Analis Citigroup Inc Gaurav Garg menambahkan, tanpa adanya pasokan yang menguntungkan, tekanan terhadap pasar obligasi pemerintah RI terpicu aksi jual di pasar fixed income global bisa semakin nyata. Imbal hasil SBN 10 tahun dinilai baru akan menarik saat mendekati 7,4%, menurut analis. Level itu masih berjarak 68 bps dari level yield saat ini yang terpantau di kisaran 6,72%.
Pemerintah juga terlihat lebih lebih toleran terhadap imbal hasil yang lebih tinggi, bila melihat hasil lelang SBN belakangan ini. Selisih antara permintaan yield tertinggi dan terendah dalam lelang, biasa disebut dengan istilah auction tail, terlihat sangat lebar, menunjukkan pemerintah sangat bersemangat menentukan harga obligasi meski permintaan tengah rendah.
Auction tail untuk SBN tenor 20 tahun mencapai 19 bps, terlebar sepanjang tahun ini dan di atas rata-rata tahun berjalan yang sebesar 2,3 bps. Untuk SBN tenor 5, 15 dan 30 tahun juga mencatat jarak yang lebar tahun ini.
Investor global sejauh ini masih bersikap bearish terhadap obligasi Indonesia, setelah menarik dana sebesar US$ 314 juta hanya pada Oktober ini, melanjutkan arus keluar bulan sebelumnya yang mencapai US$ 1,09 miliar yang merupakan arus keluar terbesar sejak hampir satu tahun.

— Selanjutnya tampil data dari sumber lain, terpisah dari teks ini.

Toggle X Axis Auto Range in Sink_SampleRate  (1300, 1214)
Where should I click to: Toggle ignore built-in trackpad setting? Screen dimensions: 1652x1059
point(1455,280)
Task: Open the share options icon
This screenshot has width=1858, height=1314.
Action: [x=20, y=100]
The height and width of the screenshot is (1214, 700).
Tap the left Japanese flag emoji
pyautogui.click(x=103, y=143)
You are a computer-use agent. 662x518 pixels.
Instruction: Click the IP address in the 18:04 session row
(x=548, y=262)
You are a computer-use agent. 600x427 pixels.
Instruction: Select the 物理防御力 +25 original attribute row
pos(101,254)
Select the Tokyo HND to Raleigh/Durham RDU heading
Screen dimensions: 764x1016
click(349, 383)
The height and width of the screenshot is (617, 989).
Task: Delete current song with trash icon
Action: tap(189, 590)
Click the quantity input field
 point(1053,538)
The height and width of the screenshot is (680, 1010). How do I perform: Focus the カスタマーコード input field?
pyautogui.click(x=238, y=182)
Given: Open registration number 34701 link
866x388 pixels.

Bank Indonesia mengumumkan pekan lalu bahwa mereka membeli obligasi di pasar untuk “membangun kepercayaan”. Pembelian tersebut sepertinya tidak akan menghidupkan kembali harga, namun mungkin membatasi aksi jual, kata Vijay Kannan, ahli strategi makro di Societe Generale SA di Singapura.